Our findings may also have implications in the understanding of the pathological complications of Aβ immunotherapy. The hypoperfusion-induced abnormalities seen in Tg-SwDI mice may be similar to the findings in AD patients who have received Aβ immunotherapy; in immunized AD group, microvascular lesions, such as CMIs or microhemorrhages, occurred with a higher density than non-immunized AD control group; this may have been because soluble Aβ mobilized from the amyloid deposits had not cleared efficiently from AD brains [6, 35]. It is plausible that the aging- and AD-associated microvascular changes [18] cannot cope with overwhelming amount of Aβ mobilized from the Aβ deposits at least partially due to existing reduction of vessel pulsation and/or hypoperfusion, leading to formation of CMIs or microhemorrhages in immunized AD patients. The current study indicates that such mechanisms underlie the formation of CMIs, even in non-immunized patients with CAA. The degree of hypoperfusion and microvascular changes may predict the response rate of Aβ immunotherapy and the emergence rate of ischemic complications. However, it remains to be determined whether chronic cerebral hypoperfusion hampers the Aβ drainage pathway directly through reduced arterial pulsation or indirectly through upregulated Aβ synthesis.

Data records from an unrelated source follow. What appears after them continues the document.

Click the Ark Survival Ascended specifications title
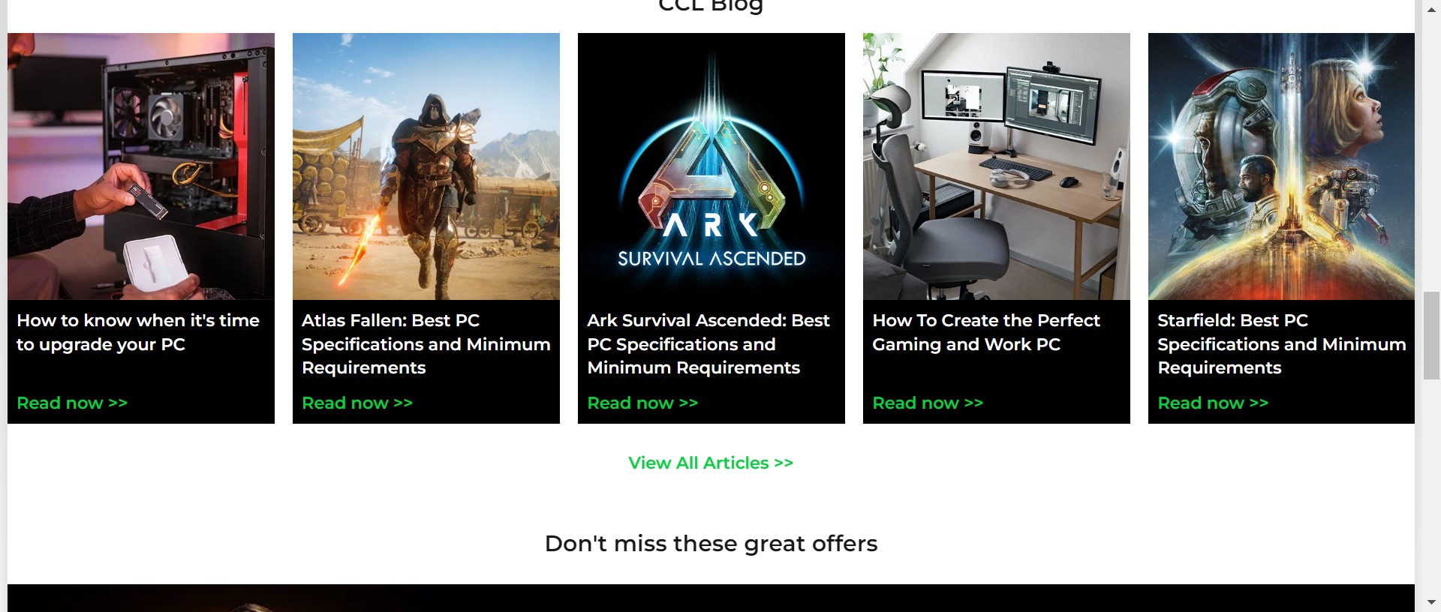(x=708, y=344)
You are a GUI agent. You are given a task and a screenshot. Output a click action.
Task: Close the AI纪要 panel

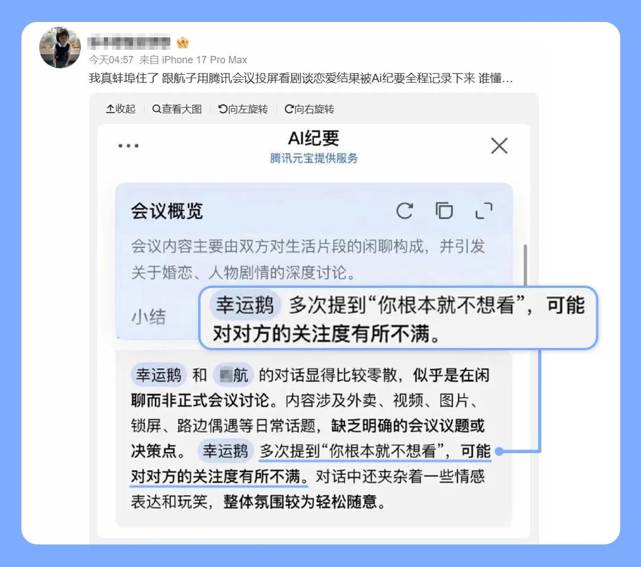click(x=499, y=145)
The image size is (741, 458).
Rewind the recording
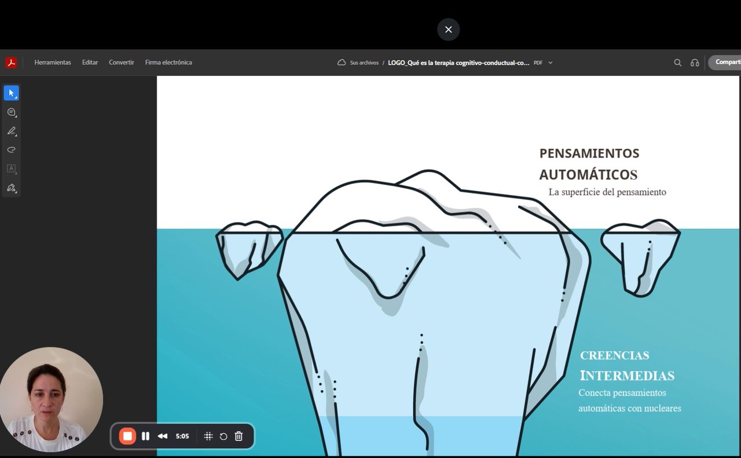point(163,436)
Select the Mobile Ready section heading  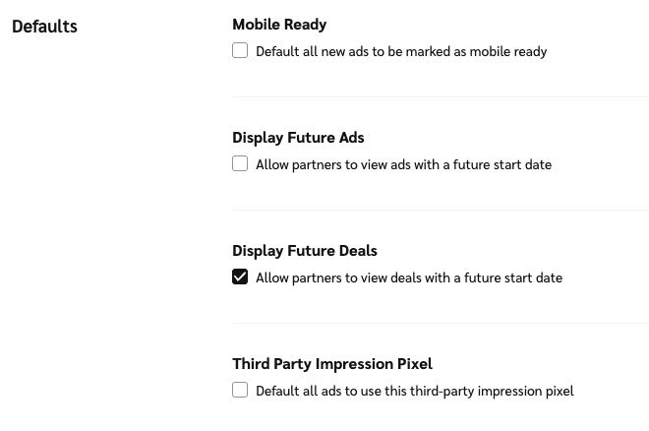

The main limitation of this study is the lack of clinical and neuropsychometric information on the postmortem brains used. This meant that we could not directly relate our pathological findings to antemortem hypoperfusive and cognitive status. Another limitation is that CAA or CMI severity could not be related to the apolipoprotein E genotype [36], due to ethical and legal constraints of genotype extraction. In addition, the use of the CERAD criteria for assessing the burden of neuritic plaques and the Braak staging for the burden of NFTs both based on the modified Bielschowsky staining may be the third limitation, considering that the CERAD is semiquantitative rather than quantitative measures of neuropathology [28] and the Braak staging criteria for tau pathology have been recently modified [2], although the two neuropathologists agreed on their final grading of the 31 CAA patients enrolled in the current study.

In summary, using postmortem brain analysis of relevant patients and models of transgenic mice, our study provides strong evidence for the relationship between CAA and microinfarcts with cerebral hypoperfusion as the mediating factor. Our observations support the notion that CAA is one of the pathological substrates that links neurodegenerative and vascular processes.